(Beginning of Task input)

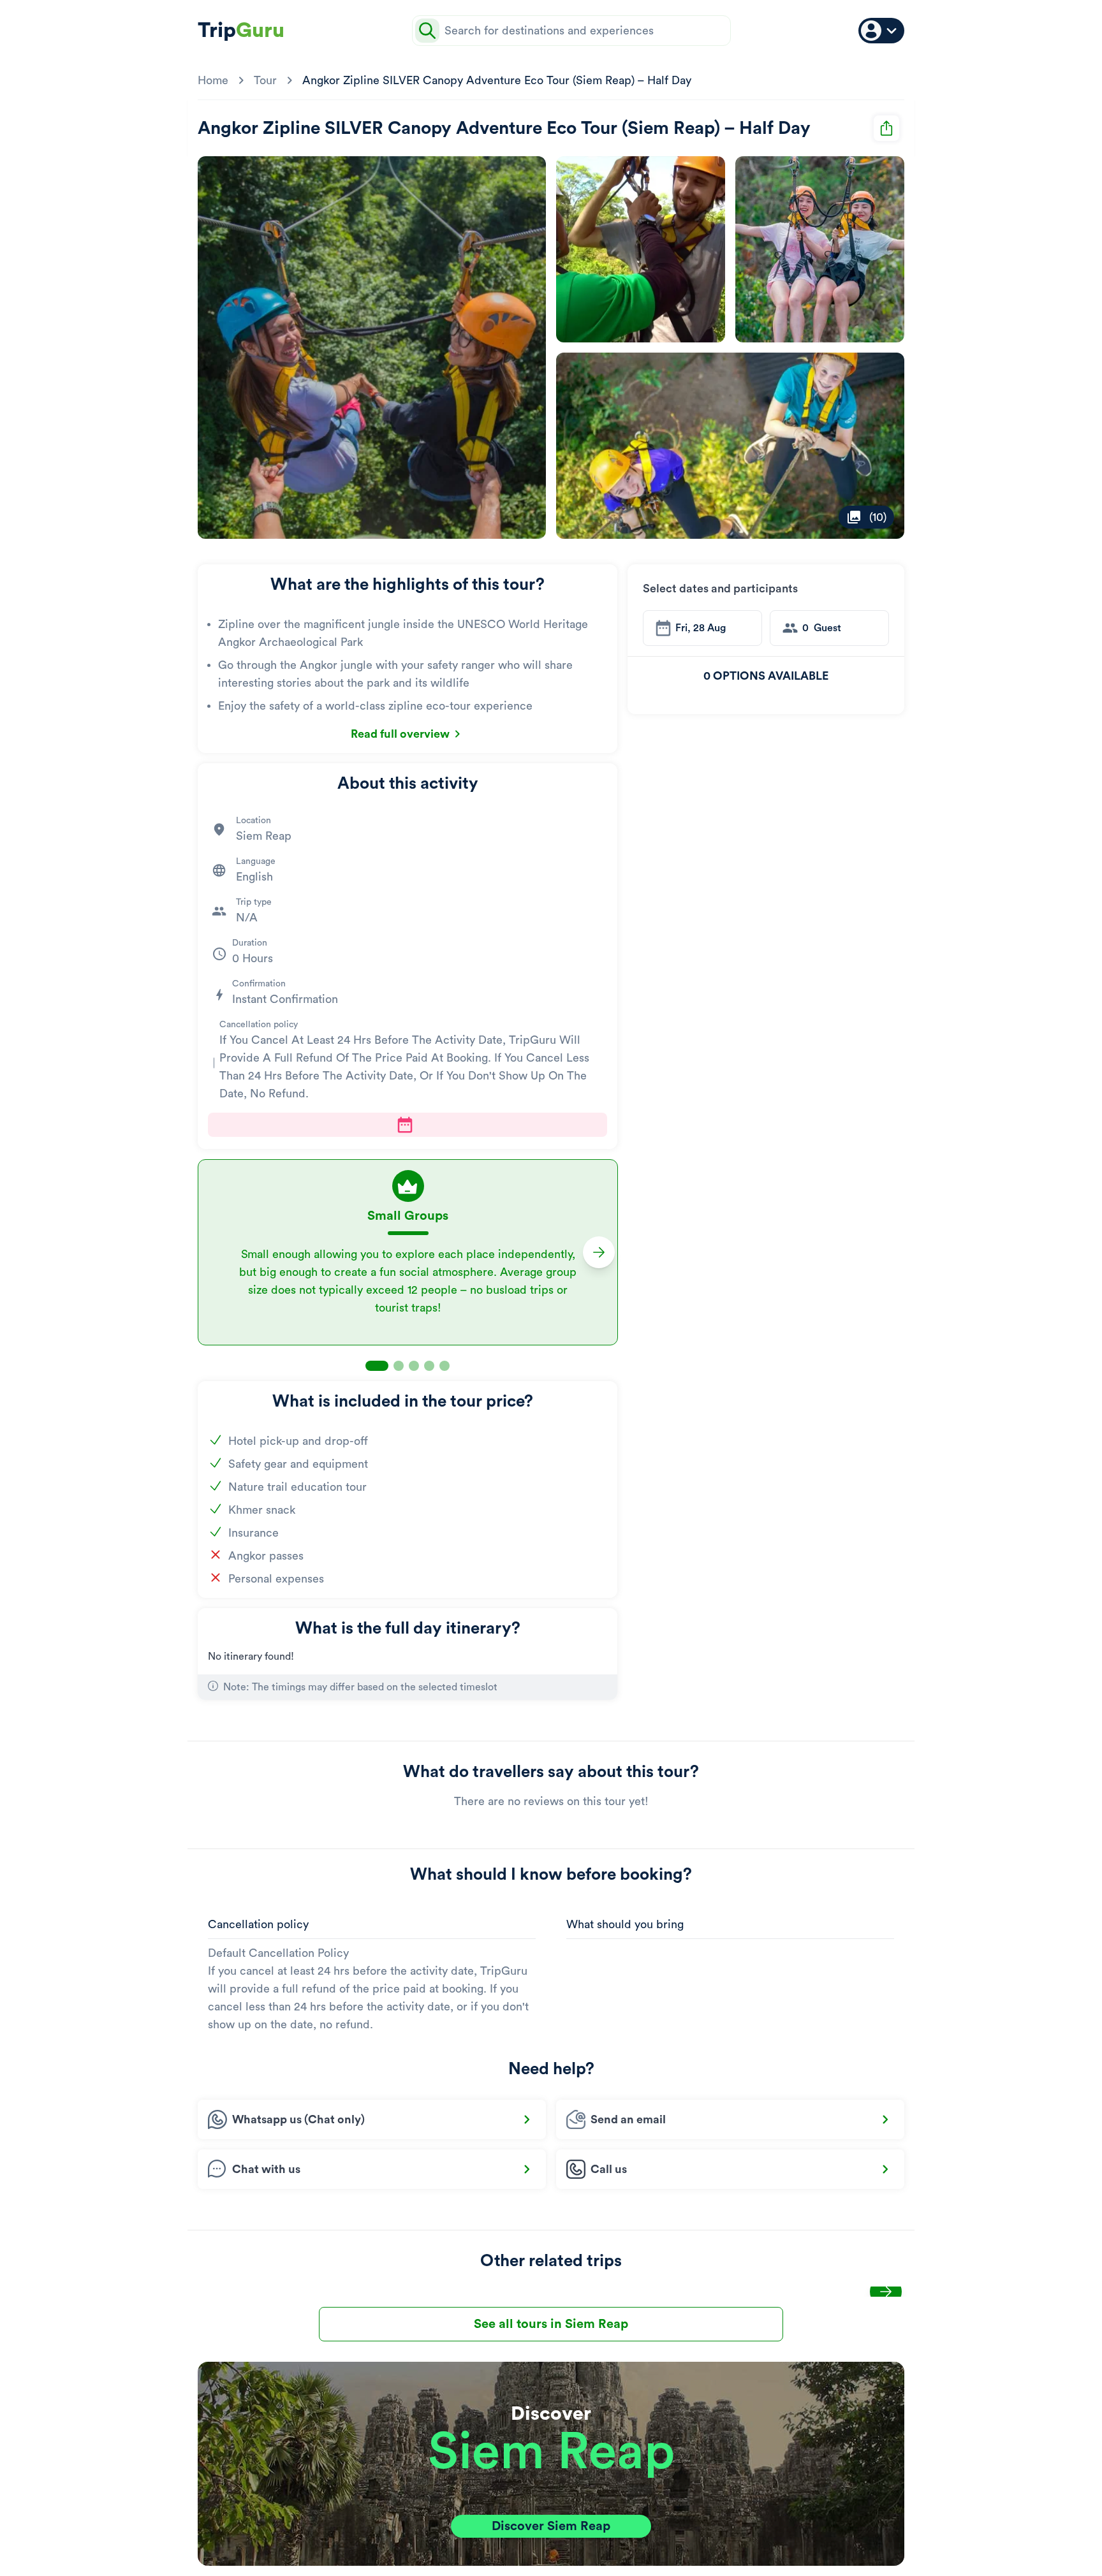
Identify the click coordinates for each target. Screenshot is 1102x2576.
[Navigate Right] (599, 1252)
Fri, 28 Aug (700, 628)
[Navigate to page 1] (376, 1366)
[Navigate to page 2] (398, 1366)
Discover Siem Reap (551, 2526)
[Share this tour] (886, 128)
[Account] (881, 30)
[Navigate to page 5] (444, 1366)
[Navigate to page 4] (429, 1366)
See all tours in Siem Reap (551, 2324)
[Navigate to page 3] (414, 1366)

(End of Task input)

## Task description
Using the listing above, locate the lines that hold "Navigate" and copy each one.

## Answer box
[Navigate Right] (599, 1252)
[Navigate to page 1] (376, 1366)
[Navigate to page 2] (398, 1366)
[Navigate to page 5] (444, 1366)
[Navigate to page 4] (429, 1366)
[Navigate to page 3] (414, 1366)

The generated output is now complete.